That said, we have made major progress in many fields and I disagree that nothing important is done anymore. Consumer aviation comes to mind. The safety standards they have met is truly mind boggling. Wireless and Internet Connectivity is another - wimax has a huge impact in developing countries. IMO, just these two things have made massive impact on how we do things in everyday life. Much more than the space program to daily life.

2 comments

I suppose it depends on how you interpret the term "big project." Deploying wireless networking seems comparable to the Interstate Highway System -- you are laying down a new infrastructure to make a particular technology more efficient. It is certainly ambitious and it certainly has a lasting impact, and you definitely need expertise and a commitment to finish it. On the other hand, you do not need the breadth of expertise that Apollo required, which is where I think the line is drawn here.

An example of something comparable to Apollo (one that does not involve outer space) would be a hypothetical switch away from fossil fuels -- completely renewable energy. Imagine a government project to replace every internal combustion engine with electric, to deploy rapid (on the scale of minutes) charging infrastructure, to build wind and solar farms to replace coal/gas power, to find new ways to heat blast furnaces, etc. You would need research in numerous science and engineering fields, and you would need experts in those fields working together. You would need a commitment to doing this, the way we committed to Apollo -- not a wishy-washy federal effort or a lot of poorly-organized local efforts.
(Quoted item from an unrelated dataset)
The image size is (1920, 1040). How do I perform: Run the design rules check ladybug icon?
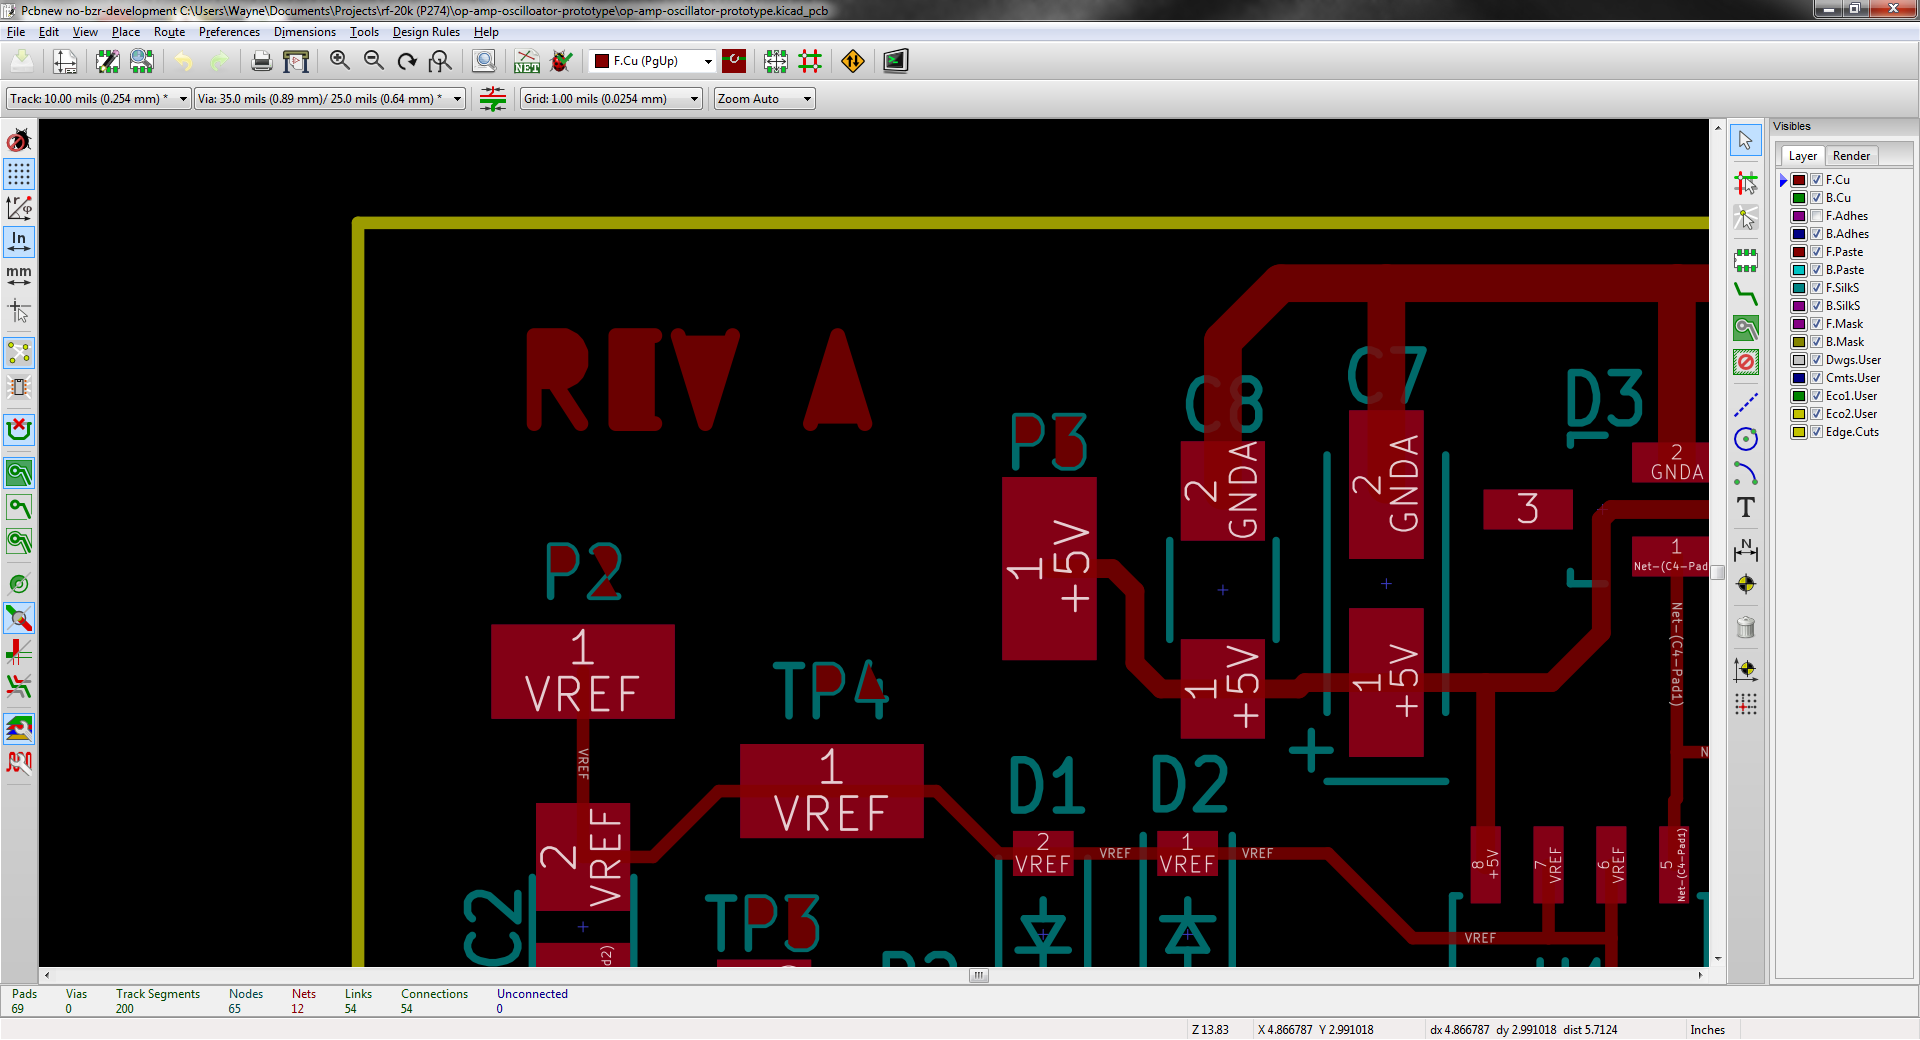(x=562, y=61)
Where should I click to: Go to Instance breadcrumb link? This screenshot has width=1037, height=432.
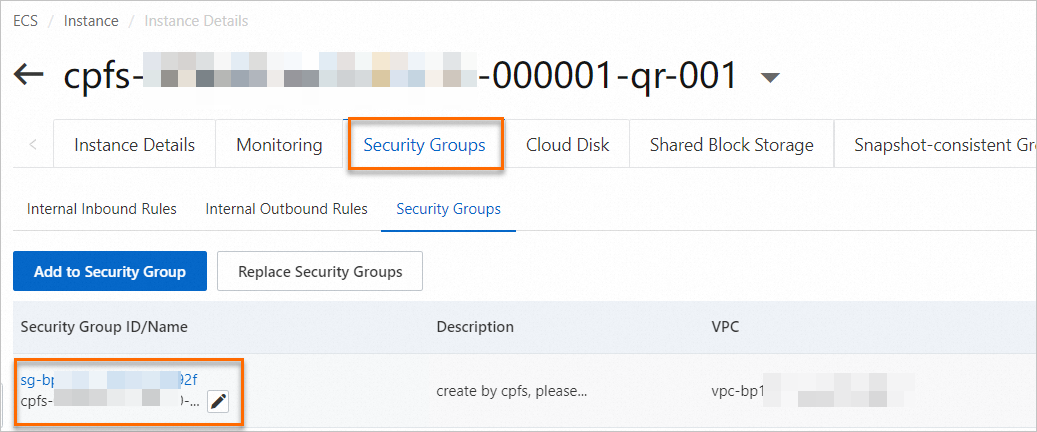point(91,20)
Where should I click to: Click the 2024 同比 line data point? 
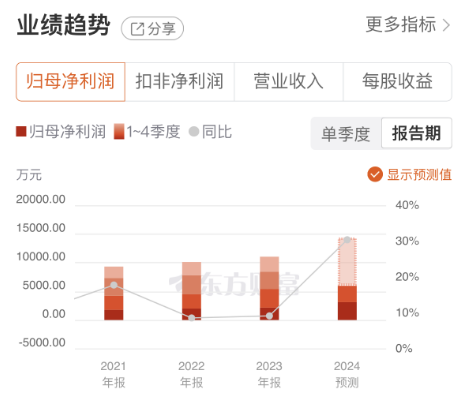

I agree with you. Linux is possibly a bad example, there's nothing special about writing it.

Are you sure about it? Wasn't it one of the first really large software projects with the distributed development model? (Were there any predecessors to that?)

By the time Linux was born, the GNU project had produced a large collection of tools, enough to have its founder claim that the last major missing piece for it to be a complete OS was a kernel.
Well, yes, but the individual GNU tools are to a large degree independent. I'm not an insider, but to me it seemed that the kernel development effort really pushed the limits in the area of distributed development of a single large code base. (I'm not sure, though, how exactly did the kernel code base measure with the contemporary GCC code base, which is probably the closest in complexity from all the GNU stuff.)
Yes, GCC is most likely the single largest of all GNU tools (~6 million SLOC).